⟨

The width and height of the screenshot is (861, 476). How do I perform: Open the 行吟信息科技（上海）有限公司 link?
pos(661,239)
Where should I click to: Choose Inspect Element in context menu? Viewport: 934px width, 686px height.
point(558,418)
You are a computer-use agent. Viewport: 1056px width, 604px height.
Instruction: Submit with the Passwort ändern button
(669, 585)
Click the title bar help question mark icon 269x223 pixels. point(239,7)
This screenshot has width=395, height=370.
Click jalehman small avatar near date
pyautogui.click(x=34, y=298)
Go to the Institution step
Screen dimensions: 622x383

⟩

Exercise:
Repeat the listing above exactly. Add nothing.

Result of this exercise:
The width and height of the screenshot is (861, 476). How do I perform: Open the 行吟信息科技（上海）有限公司 link?
pos(661,239)
Where should I click to: Choose Inspect Element in context menu? Viewport: 934px width, 686px height.
point(558,418)
You are a computer-use agent. Viewport: 1056px width, 604px height.
Instruction: Submit with the Passwort ändern button
(669, 585)
Click the title bar help question mark icon 269x223 pixels. point(239,7)
This screenshot has width=395, height=370.
Click jalehman small avatar near date
pyautogui.click(x=34, y=298)
Go to the Institution step
Screen dimensions: 622x383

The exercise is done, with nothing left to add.